> [Text extract]
(begin)

The FILEVAR= option can be used on an INFILE statement or on a FILE statement. It lets you change the input file or output file during the execution of a DATA step without having multiple INFILE or FILE statements. It lets you write (using FILE) and read (using INFILE) multiple files in a single DATA step. So instead of creating a separate DATA step to read each file, and then appending the contents together, you can just use one DATA step.

The example in Program 3.8 and SAS Log 3.8 creates three files in a directory and writes to each of them in a single DATA step.

data _null_;

dirName = "c:\filevar\";

if (not fileexist(dirName)) then

dirName = dcreate("filevar", "c:\");

rc = filename("fvar", dirName);

do f = 1 to 3;

fname = cats(dirName, "file", f, ".txt");

file fff filevar = fname;

do i = 1 to f;

put "Line " i +2 "file" f +(-1)".txt";

end; /* do i – loop through records in file */

end; /* do f – loop through files to be created */

rc = filename("fvar");

run;

NOTE: The file FFF is:

Filename=c:\filevar\file1.txt,

RECFM=V,LRECL=32767,File Size (bytes)=0,

NOTE: The file FFF is:

Filename=c:\filevar\file2.txt,

RECFM=V,LRECL=32767,File Size (bytes)=0,

NOTE: The file FFF is:

Filename=c:\filevar\file3.txt,

RECFM=V,LRECL=32767,File Size (bytes)=0,

NOTE: 1 record was written to the file FFF.

The minimum record length was 18.

The maximum record length was 18.

NOTE: 2 records were written to the file FFF.

The minimum record length was 18.

The maximum record length was 18.

(end)

> [Entries]
(begin)

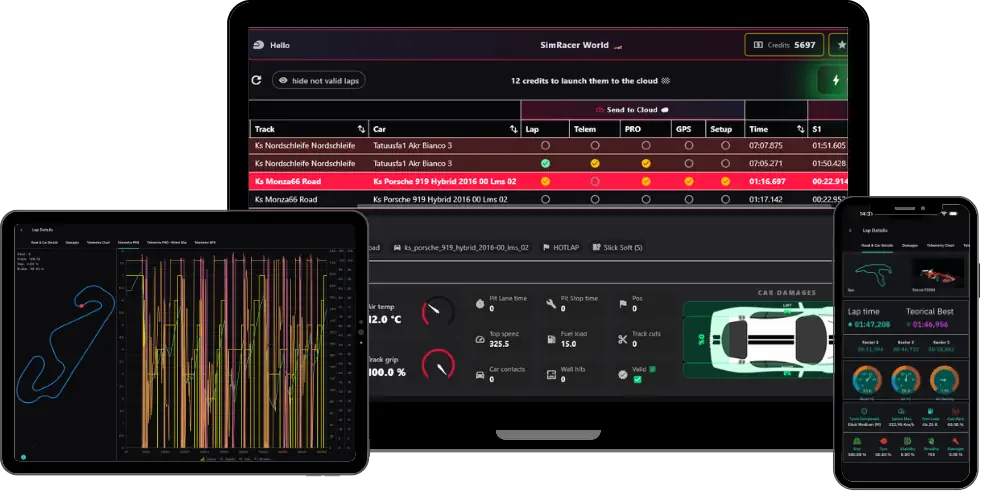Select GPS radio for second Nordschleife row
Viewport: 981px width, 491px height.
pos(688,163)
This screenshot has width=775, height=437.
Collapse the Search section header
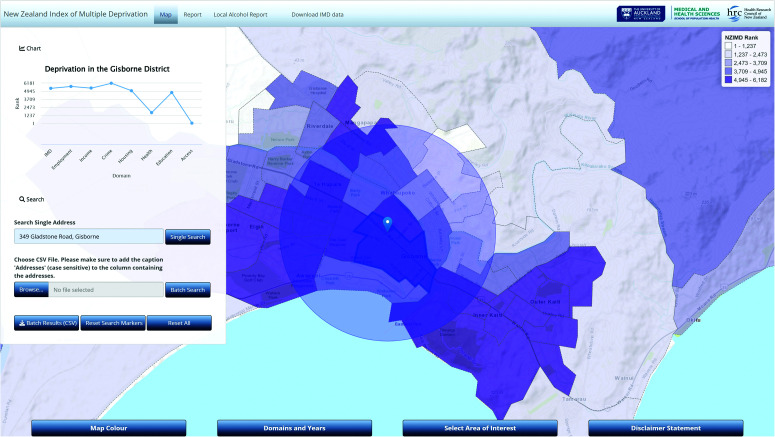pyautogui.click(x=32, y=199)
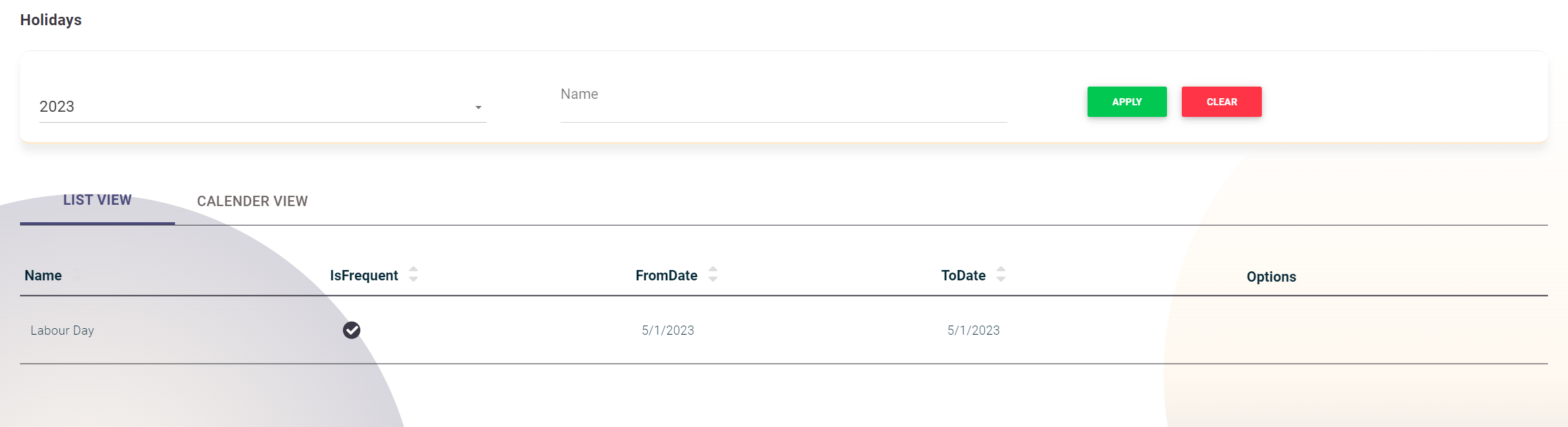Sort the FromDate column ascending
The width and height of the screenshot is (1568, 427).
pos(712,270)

(end)
(begin)

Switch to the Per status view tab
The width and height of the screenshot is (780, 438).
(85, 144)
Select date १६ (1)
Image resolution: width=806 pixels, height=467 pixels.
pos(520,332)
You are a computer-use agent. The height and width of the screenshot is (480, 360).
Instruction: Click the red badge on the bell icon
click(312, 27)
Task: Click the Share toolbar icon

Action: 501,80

(end)

> [Work to complete]
1/ Can you summarize the FILEVAR= text in two sentences?
2/ Would you transcribe the FILEVAR= text, starting with "The FILEVAR= option" and going on through "one DATA step."?
The items are separate from the FILEVAR= text.

> [Task-by-task outputs]
1/ The FILEVAR= option can be used on an INFILE or FILE statement to change the input or output file while a DATA step runs, so one DATA step can read or write multiple files without multiple INFILE or FILE statements. Program 3.8 and SAS Log 3.8 show it creating three files in a directory and writing to each of them in a single DATA step.

2/
The FILEVAR= option can be used on an INFILE statement or on a FILE statement. It lets you change the input file or output file during the execution of a DATA step without having multiple INFILE or FILE statements. It lets you write (using FILE) and read (using INFILE) multiple files in a single DATA step. So instead of creating a separate DATA step to read each file, and then appending the contents together, you can just use one DATA step.